++++ Document passage
Commodity predictions for 2023 – Part Two
In January, I shared two predictions for commodity stocks in 2023.
If you missed that article you can read it here.
The first prediction was for broad upbeat sentiment coming back to the mining industry in a big way in 2023.
While this seems to be at odds with recession fears in the US and a generally poor economic global outlook…the key point is this, with recession comes lower interest rates.
This could be a very bullish for stocks later in the year.
As absurd as it may sound right now, I think you should be ready to accept new all-time highs across juniors and majors…
This will mark a new phase in a secular bull market for the mining industry.
The second prediction from my "Part 1" article rests on the dire need for more EV battery raw materials.
We know how this played out for lithium stocks in 2022.
With around 300 gigafactories under construction, most car manufacturers are now entirely committed to EV production.
Yet, to date, lithium has been the only beneficiary of this major industry shift.
As I highlighted last week, batteries need more graphite (by weight) than any other raw material, including lithium.
However, deposits for this critical metal are scarce and held mostly within China’s borders.
To date, investment has been fixated on lithium; this has been at the expense of developing new projects for virtually all other critical minerals needed in battery production.
For EV manufacturers to have any chance of meeting global demand, investment will need to go beyond lithium stocks.
Its why I believe adding stocks leveraged to graphite production (in particular) could offer handsome rewards in 2023.
So, with that, let’s cap off this two-part series on what I believe will be the big themes for 2023…
While some of the world’s major problems may start to fade in 2023… I’m thinking inflation and rising interest rates, there’s one problem which won’t be solved… Energy.
Lack of oil and gas production, depleted US oil reserves, ongoing war in Europe and Russian gas supply threats, and a decade of record low investment in the fossil fuel industry ensures the world will need to rapidly find alternatives to maintain energy stability.
++++++++
++++ Material provided
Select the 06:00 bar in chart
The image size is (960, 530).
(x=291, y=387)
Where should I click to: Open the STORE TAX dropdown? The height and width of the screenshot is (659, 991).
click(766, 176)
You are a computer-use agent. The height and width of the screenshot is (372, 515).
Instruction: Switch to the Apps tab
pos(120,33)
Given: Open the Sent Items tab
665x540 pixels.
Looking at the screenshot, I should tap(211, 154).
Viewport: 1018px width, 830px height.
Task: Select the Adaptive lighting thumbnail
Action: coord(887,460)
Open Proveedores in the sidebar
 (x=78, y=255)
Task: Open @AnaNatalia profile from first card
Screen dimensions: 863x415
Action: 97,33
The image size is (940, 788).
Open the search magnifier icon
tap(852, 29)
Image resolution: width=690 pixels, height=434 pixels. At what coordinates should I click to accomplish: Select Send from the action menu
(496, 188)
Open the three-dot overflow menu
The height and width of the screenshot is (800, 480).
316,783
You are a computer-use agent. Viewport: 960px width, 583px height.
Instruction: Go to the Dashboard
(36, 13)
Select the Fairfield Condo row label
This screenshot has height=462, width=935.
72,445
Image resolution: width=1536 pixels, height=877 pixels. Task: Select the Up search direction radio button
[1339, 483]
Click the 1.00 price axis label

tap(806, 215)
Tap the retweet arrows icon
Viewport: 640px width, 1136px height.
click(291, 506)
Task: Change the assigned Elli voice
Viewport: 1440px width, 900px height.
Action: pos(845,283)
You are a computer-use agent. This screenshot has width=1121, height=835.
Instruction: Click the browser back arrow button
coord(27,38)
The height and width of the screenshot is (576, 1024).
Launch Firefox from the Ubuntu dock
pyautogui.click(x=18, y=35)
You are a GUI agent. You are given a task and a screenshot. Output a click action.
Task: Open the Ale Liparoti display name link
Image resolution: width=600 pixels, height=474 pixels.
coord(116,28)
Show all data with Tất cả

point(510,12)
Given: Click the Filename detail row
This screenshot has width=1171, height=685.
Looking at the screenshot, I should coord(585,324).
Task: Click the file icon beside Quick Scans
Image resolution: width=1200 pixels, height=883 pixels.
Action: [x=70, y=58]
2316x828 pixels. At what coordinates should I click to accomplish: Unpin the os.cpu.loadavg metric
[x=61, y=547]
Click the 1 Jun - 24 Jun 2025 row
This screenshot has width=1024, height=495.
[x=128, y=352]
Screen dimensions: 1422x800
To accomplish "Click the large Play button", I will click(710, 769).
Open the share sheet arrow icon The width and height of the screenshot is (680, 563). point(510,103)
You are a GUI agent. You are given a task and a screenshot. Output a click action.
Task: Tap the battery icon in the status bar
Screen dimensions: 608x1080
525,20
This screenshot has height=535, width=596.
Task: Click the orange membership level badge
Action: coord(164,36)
++++++++
- **Required actions**:
A: In the commodity predictions article, how many gigafactories are under construction?
B: Please rewrite everything in the commodity predictions article from "Commodity predictions for" down to "battery raw materials.", replacing "mining industry" with "resources sector".
The listing is separate material and has no connection to the commodity predictions article.

- **Exercise results**:
A: Around 300.

B:
Commodity predictions for 2023 – Part Two
In January, I shared two predictions for commodity stocks in 2023.
If you missed that article you can read it here.
The first prediction was for broad upbeat sentiment coming back to the resources sector in a big way in 2023.
While this seems to be at odds with recession fears in the US and a generally poor economic global outlook…the key point is this, with recession comes lower interest rates.
This could be a very bullish for stocks later in the year.
As absurd as it may sound right now, I think you should be ready to accept new all-time highs across juniors and majors…
This will mark a new phase in a secular bull market for the resources sector.
The second prediction from my "Part 1" article rests on the dire need for more EV battery raw materials.